+++ Source passage

The main effects of armed hostilities causing misery or death include hunger, disease, dehydration, pest infestations, trauma and mental stress. All weapons cause direct physical damage, but such weapons as land mines can also have secondary effects (collateral damage) on civilian populations and the natural environment. Land mines, trip wires and booby traps also cause considerable difficulties when people try to regain access to buildings, clinics, public health centres, water pumping and treatment stations, sewerage systems and waste disposal sites.
One of the least publicised consequences of the Balkans conflict has been the massive release of toxic pollutants into the environment from the destruction of ammunition dumps and civil and military industrial instillations. An explosion in 1992 at an oil refinery at Sisak, south of Zagreb released 95,000 tones of crude oil and other pollutants into the surrounding area. A 500 mile oil slick ran from the refinery down the River Sava into the River Danube, causing major pollution to the Danube Delta. In another incident, the destruction of a chemicals factory at Osijek resulted int the release of over 100 tons of active ingredients for pesticides into the environment which subsequently filtrated into the Drava River, another tributary of the Danube. The amount of polyaromatic hydrocarbons, dioxins, PCBs and other heavy metals released into the environment during the conflict have caused significant destruction of wildlife and are now appearing as health results in people drawing water from the Drava, Sava and Danube Rivers.
Areas of the Falklands have been fenced off permanently because clearing the mine fields is not worth the risk and cost involved.
During the 1990s, the European Region experienced the disastrous effects of armed conflicts and serious civil disruption in Albania, Armenia, Azerbaijan, Bosnia and Herzegovina, Croatia, Georgia, the province of Kosovo, the Russian Federation (Chechnya) and Tajikistan.
The war in central Africa fought for five years since 1993 is destroying the regions wildlife. Park officials of the Kahuzi-Biega park in The Democratic Republic of Congo estimate that 100 of the park's 250 lowland gorillas have been killed since 1996. Along with three quarters of the 400 forest elephants alive before the war. Arrested poachers have admitted to killing 20 gorillas and 17 elephants since April 1998. Before 1993 3000 tourists visited the the park each year and their contribution to the economy was vital in building schools roads and water projects for the population around the park. Without the tourists and the war the economy has plummetted, a consequence is that poaching has increased and elephant meat is popular as it is half the price of beef.

++++++
+++ Records

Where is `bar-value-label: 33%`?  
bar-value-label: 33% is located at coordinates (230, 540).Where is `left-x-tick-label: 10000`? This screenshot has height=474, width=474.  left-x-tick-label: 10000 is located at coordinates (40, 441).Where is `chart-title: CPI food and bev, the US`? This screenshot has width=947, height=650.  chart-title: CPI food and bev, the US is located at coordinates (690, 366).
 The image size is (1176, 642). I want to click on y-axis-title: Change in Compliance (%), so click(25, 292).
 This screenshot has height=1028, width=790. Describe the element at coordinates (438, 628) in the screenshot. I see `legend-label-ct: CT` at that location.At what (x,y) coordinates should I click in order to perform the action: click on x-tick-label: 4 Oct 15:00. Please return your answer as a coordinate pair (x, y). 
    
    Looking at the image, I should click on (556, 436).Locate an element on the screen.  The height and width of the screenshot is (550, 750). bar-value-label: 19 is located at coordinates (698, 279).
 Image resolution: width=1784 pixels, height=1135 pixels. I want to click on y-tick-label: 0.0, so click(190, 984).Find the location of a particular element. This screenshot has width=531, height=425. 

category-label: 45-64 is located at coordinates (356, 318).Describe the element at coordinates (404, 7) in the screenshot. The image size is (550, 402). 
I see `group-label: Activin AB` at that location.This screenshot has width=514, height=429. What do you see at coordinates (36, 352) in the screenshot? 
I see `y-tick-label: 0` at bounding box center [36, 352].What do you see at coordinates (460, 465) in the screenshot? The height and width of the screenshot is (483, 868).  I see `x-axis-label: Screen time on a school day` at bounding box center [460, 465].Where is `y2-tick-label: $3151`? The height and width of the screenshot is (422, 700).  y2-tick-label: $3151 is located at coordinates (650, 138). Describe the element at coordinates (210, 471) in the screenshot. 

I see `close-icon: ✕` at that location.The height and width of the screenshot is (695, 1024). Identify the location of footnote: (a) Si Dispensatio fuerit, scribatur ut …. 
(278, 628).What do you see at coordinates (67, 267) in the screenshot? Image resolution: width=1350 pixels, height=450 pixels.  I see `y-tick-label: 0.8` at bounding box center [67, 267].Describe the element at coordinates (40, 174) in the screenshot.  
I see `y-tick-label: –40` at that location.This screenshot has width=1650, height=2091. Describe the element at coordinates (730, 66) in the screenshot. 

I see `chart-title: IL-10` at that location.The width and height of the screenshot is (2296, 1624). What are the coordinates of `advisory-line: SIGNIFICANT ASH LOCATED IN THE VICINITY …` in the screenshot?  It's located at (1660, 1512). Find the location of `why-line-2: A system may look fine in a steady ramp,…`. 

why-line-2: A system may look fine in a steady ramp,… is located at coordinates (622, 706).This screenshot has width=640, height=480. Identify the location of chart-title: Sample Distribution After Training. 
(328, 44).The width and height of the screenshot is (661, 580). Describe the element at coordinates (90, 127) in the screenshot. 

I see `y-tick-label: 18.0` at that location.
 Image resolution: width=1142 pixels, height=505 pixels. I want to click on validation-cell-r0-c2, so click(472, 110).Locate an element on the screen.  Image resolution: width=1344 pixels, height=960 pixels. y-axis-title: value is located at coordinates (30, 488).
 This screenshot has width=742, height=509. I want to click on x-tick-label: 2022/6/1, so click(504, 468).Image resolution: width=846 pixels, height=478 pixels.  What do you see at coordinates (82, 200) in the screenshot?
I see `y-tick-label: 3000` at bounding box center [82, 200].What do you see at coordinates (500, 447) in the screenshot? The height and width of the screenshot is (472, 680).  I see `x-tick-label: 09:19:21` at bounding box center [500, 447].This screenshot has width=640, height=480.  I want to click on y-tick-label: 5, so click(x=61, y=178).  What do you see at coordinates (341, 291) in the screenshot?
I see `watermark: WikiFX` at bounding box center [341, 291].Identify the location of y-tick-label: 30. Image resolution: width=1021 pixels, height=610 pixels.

++++++

■ Exercise objective ■
Rewrite everything in the passage on the effects of armed conflict from "The main effects" down to "waste disposal sites.", putting "injury" in place of "trauma". The entries come from a different source than the passage on the effects of armed conflict.

■ Exercise result ■
The main effects of armed hostilities causing misery or death include hunger, disease, dehydration, pest infestations, injury and mental stress. All weapons cause direct physical damage, but such weapons as land mines can also have secondary effects (collateral damage) on civilian populations and the natural environment. Land mines, trip wires and booby traps also cause considerable difficulties when people try to regain access to buildings, clinics, public health centres, water pumping and treatment stations, sewerage systems and waste disposal sites.